* Exercise task *
Pick out and copy every line below that contains the word "Open", matching its capitalization exactly.

* Record excerpts *
= = = = = = =
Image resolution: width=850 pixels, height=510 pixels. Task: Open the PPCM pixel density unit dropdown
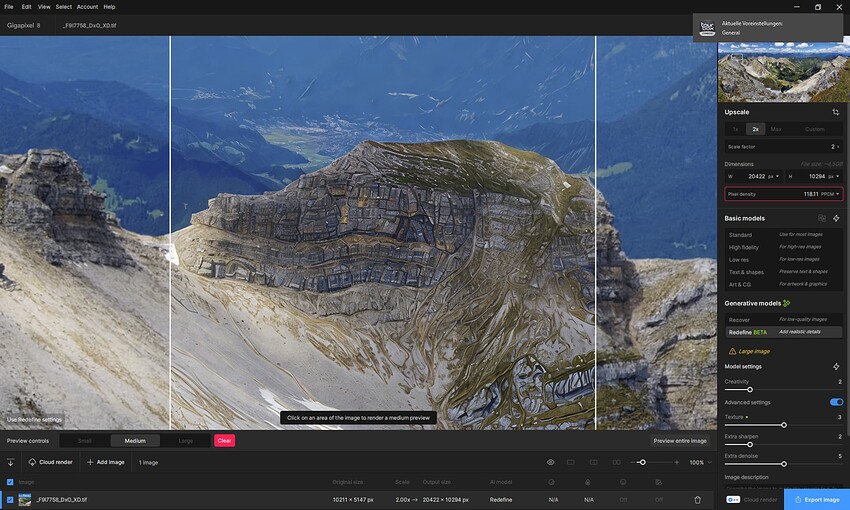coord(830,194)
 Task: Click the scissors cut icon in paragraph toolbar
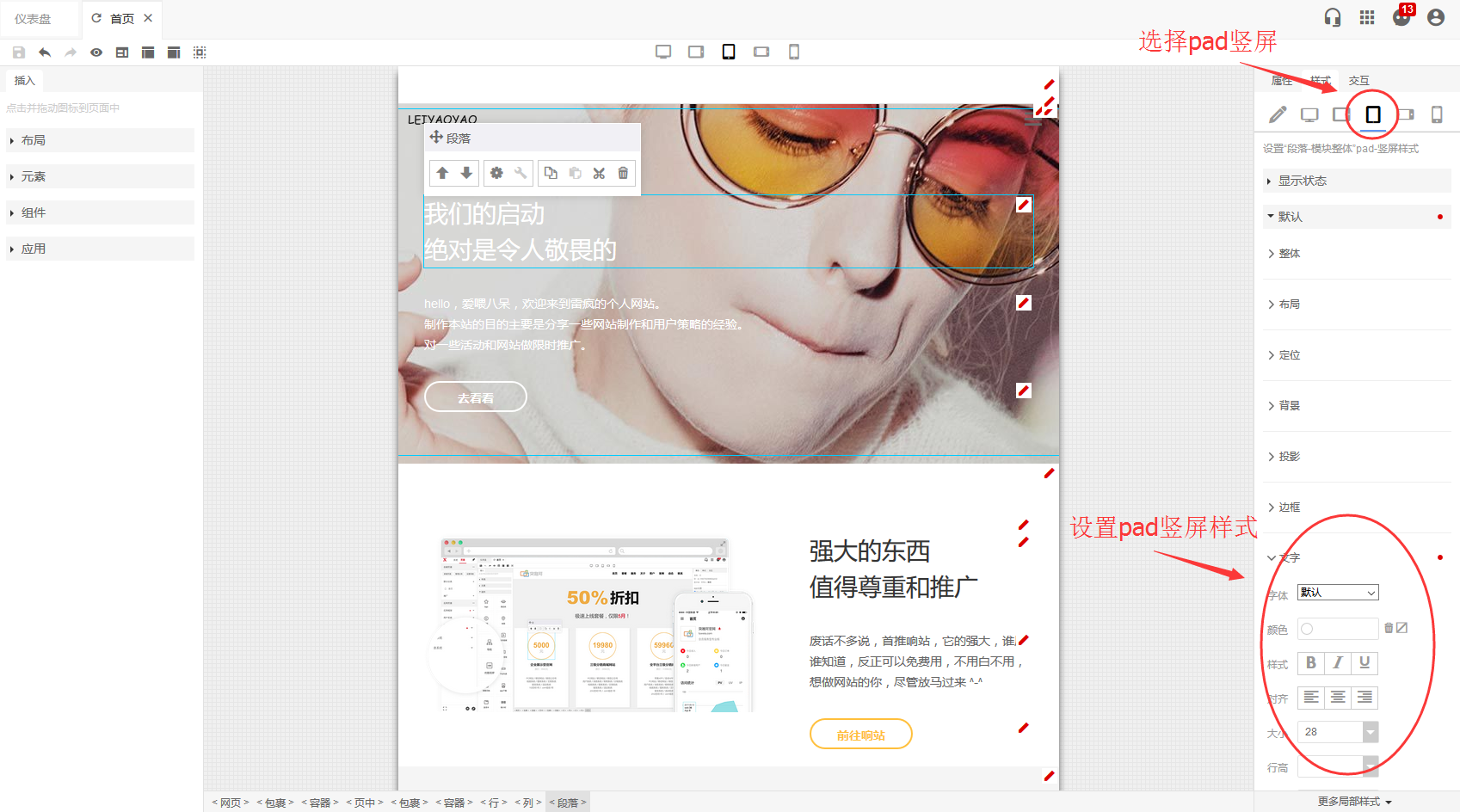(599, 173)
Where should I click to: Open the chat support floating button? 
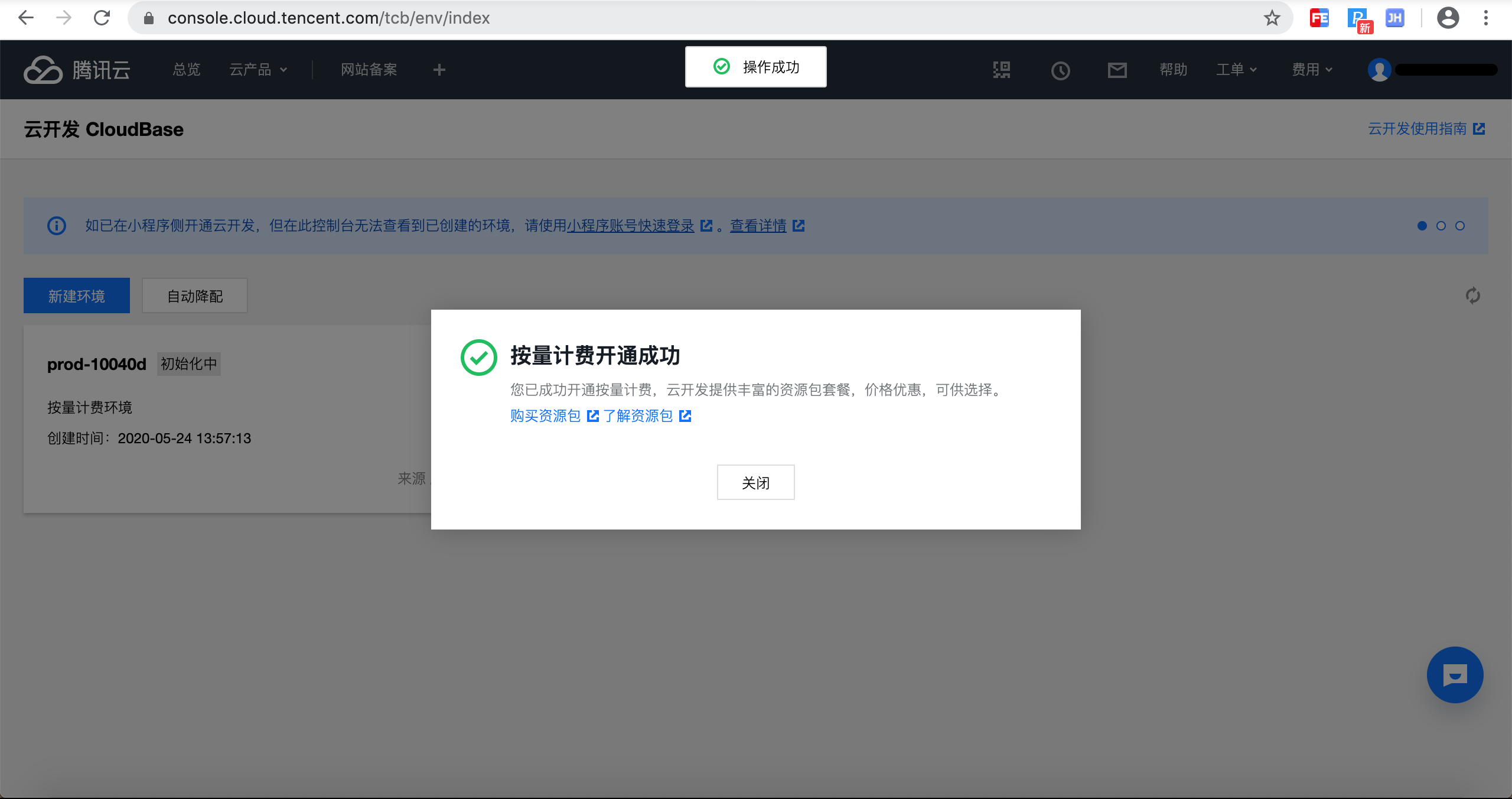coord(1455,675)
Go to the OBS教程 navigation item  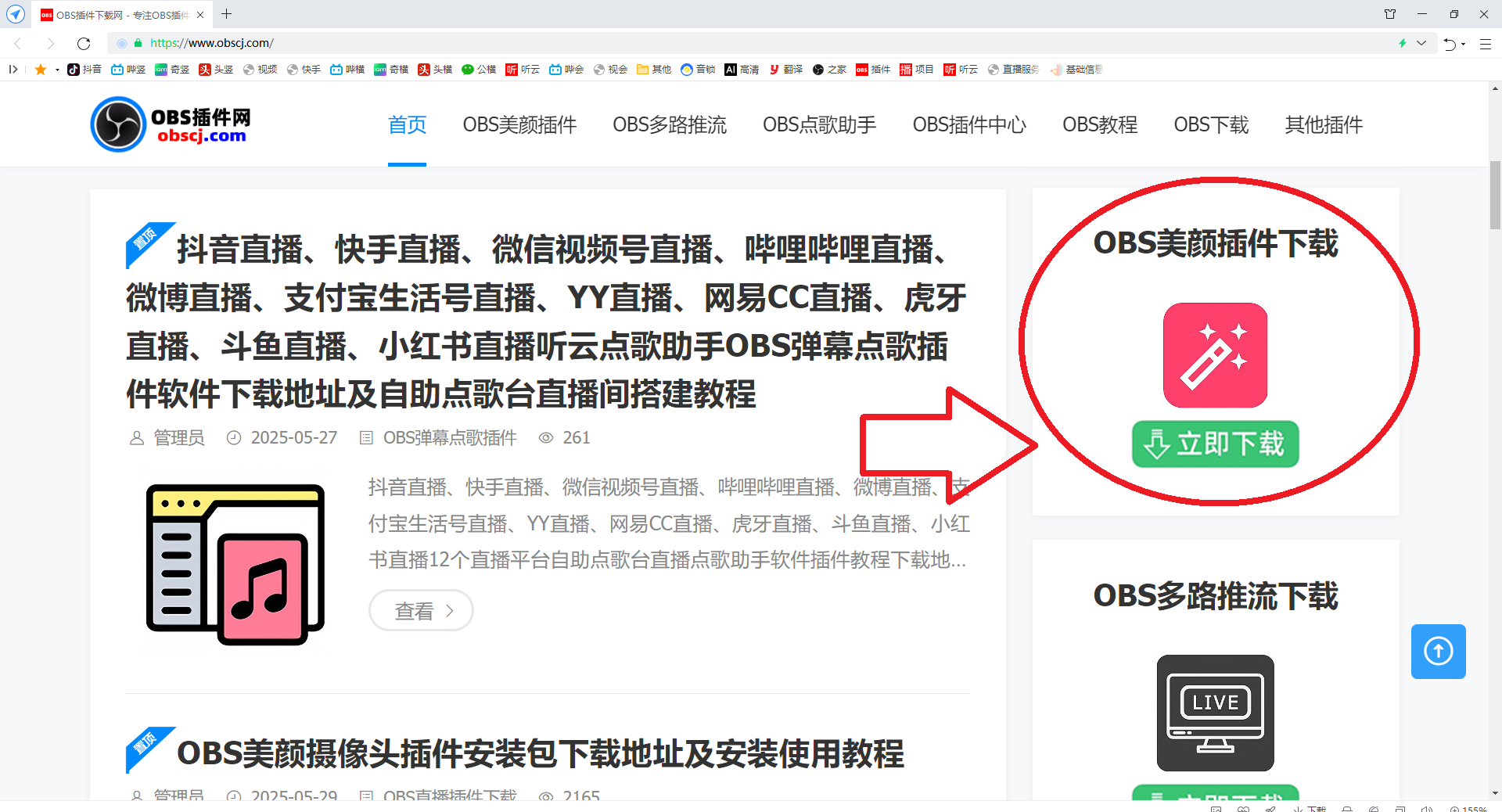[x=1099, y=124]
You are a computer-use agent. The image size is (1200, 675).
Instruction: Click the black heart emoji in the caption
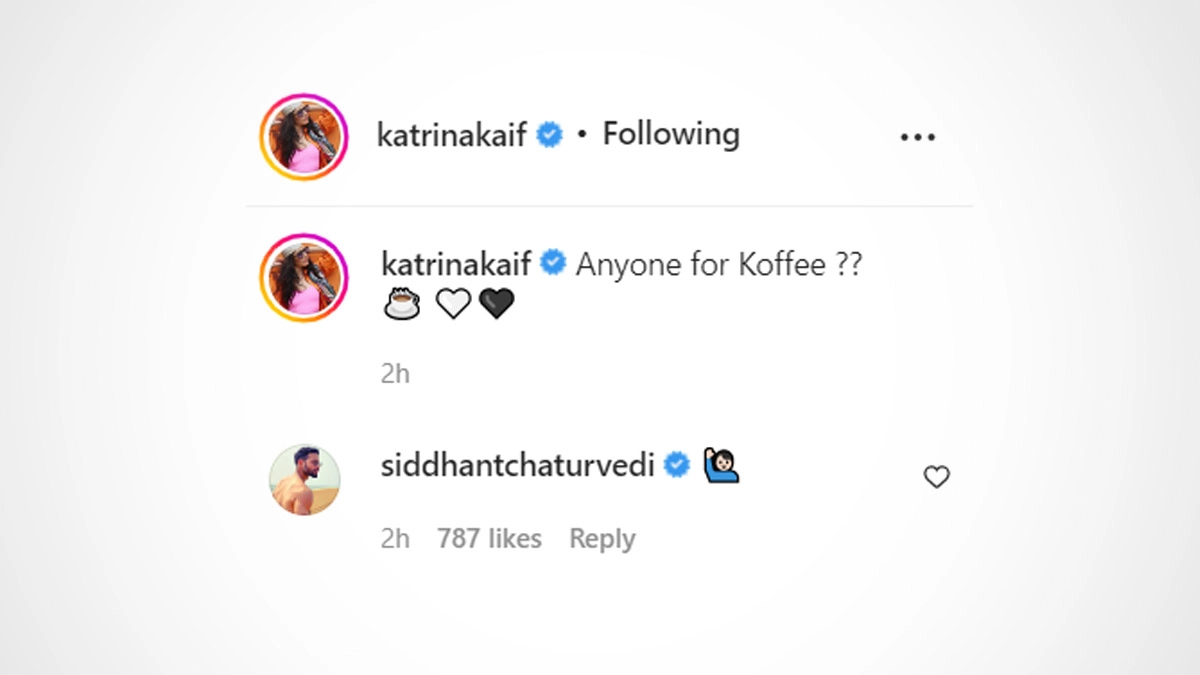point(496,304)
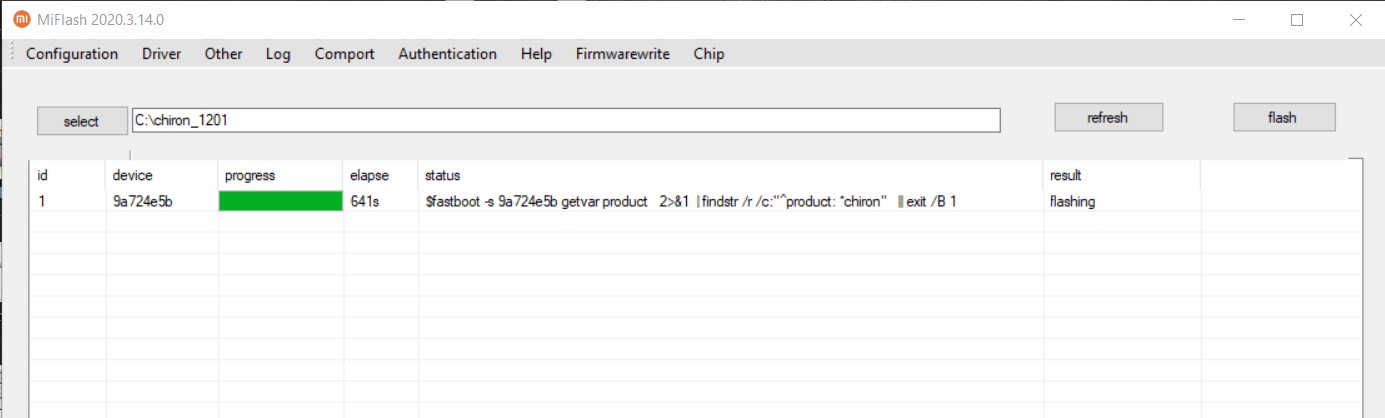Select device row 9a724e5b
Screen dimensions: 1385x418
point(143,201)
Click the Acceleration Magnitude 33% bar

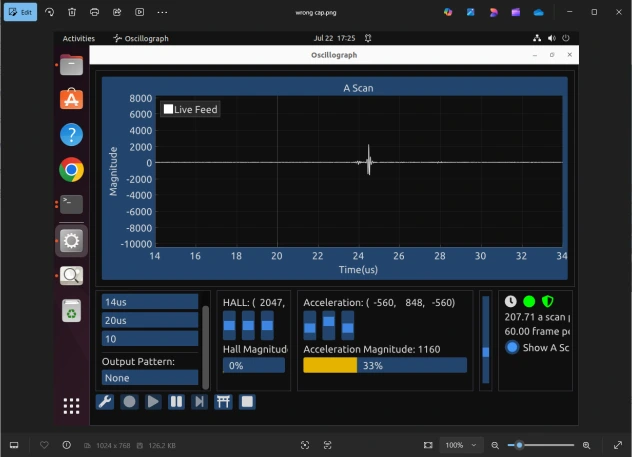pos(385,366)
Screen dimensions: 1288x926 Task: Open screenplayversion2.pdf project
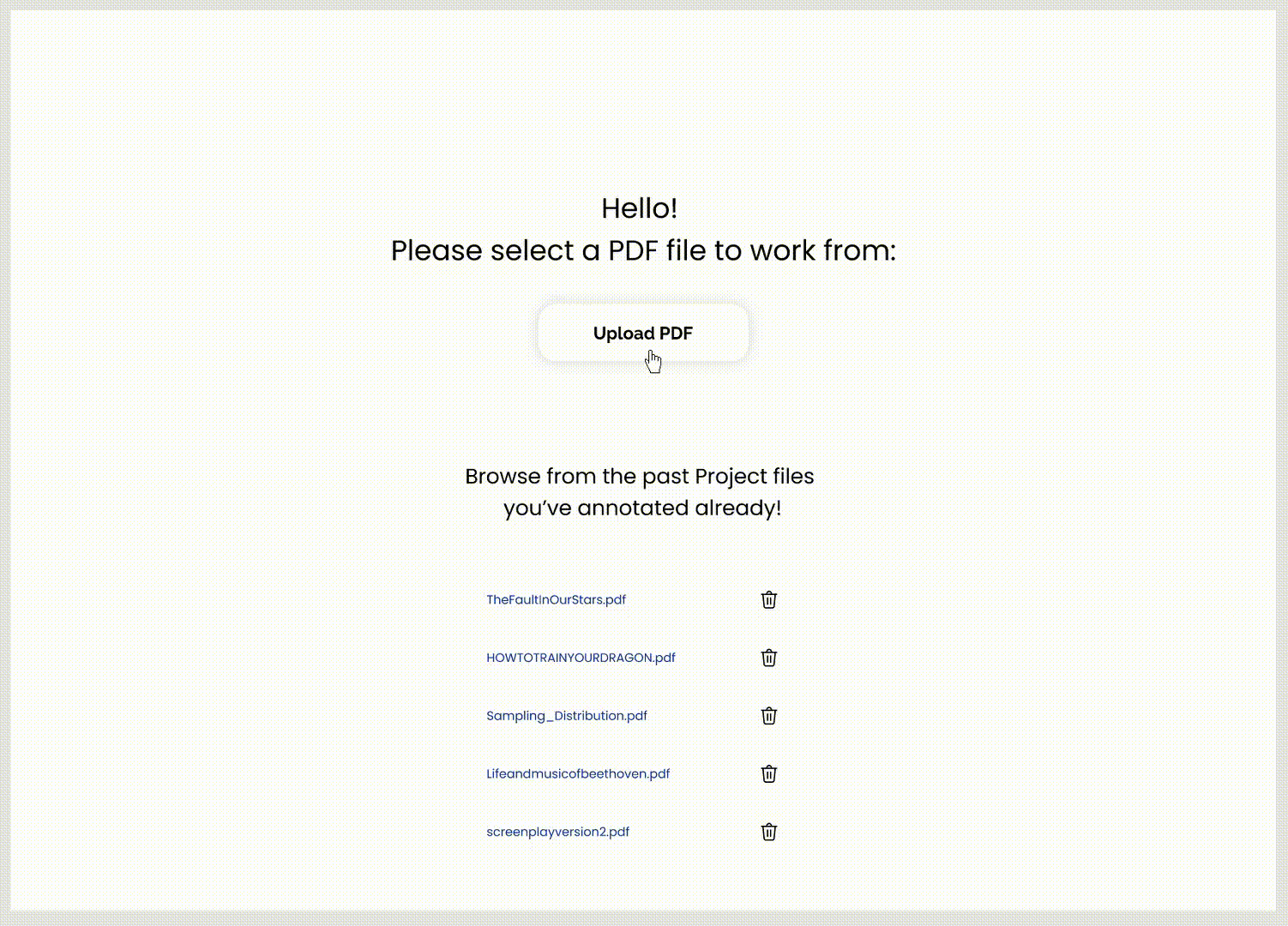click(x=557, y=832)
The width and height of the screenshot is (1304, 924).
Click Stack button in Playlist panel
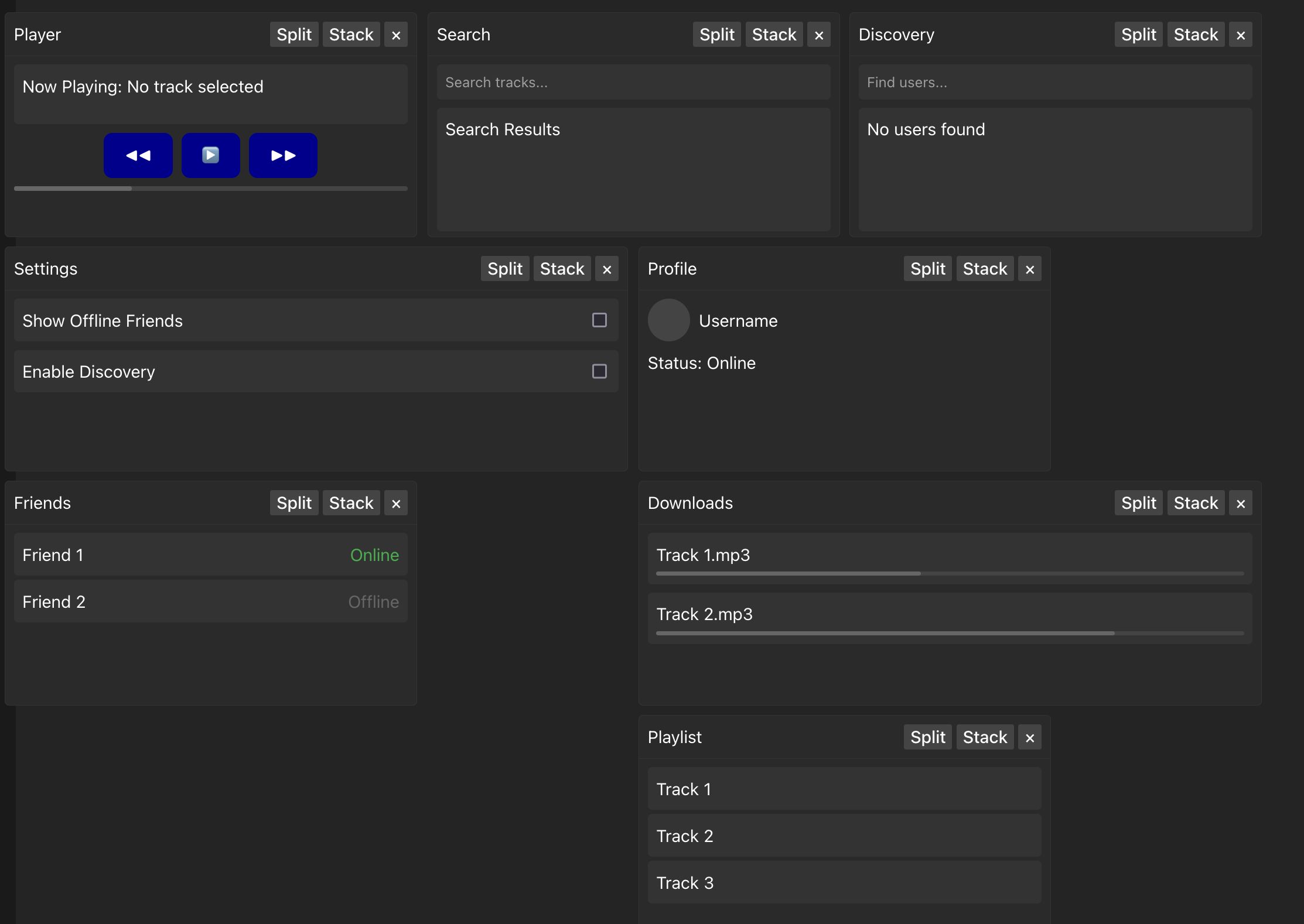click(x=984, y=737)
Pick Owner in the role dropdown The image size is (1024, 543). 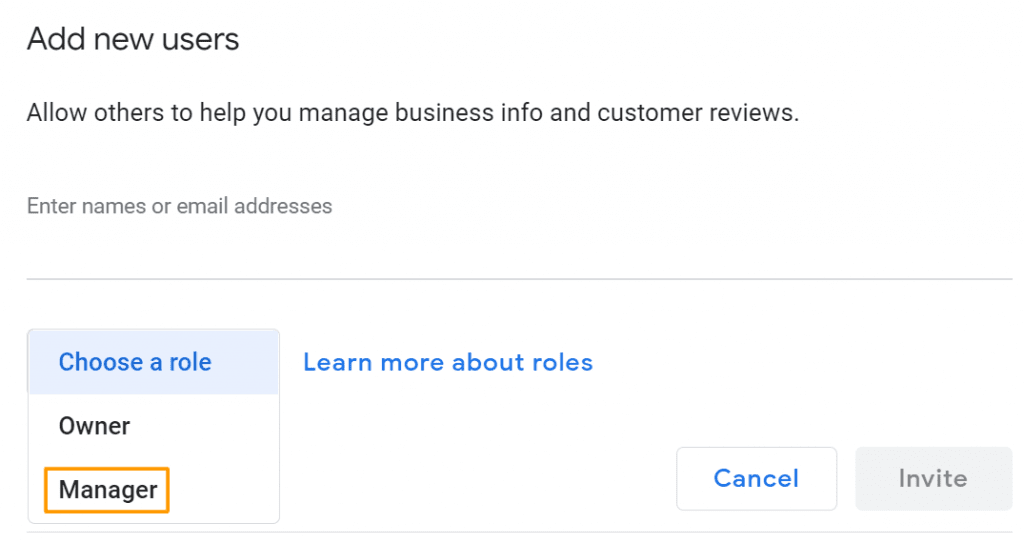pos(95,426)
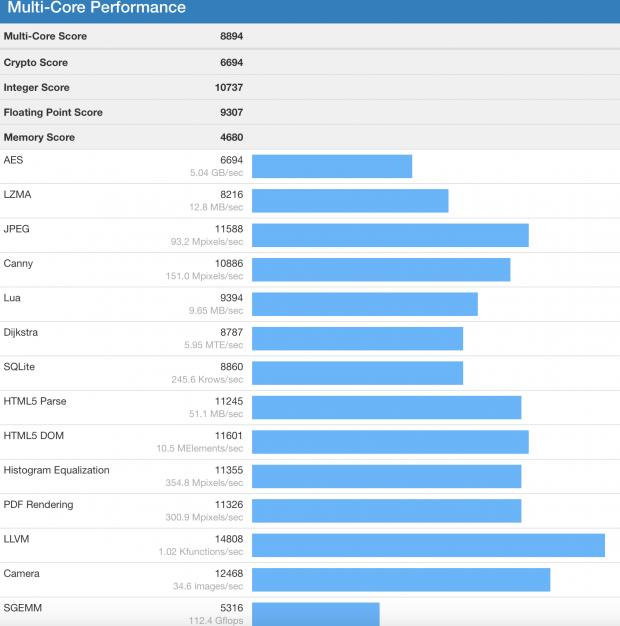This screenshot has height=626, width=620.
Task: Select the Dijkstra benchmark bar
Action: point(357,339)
= = = = = = =
* Solution for this exercise *
Image resolution: width=850 pixels, height=510 pixels. Task: Open the PPCM pixel density unit dropdown
Where should I click to: Open the chat support floating button? 
Screen dimensions: 1288x926 Task: Open screenplayversion2.pdf project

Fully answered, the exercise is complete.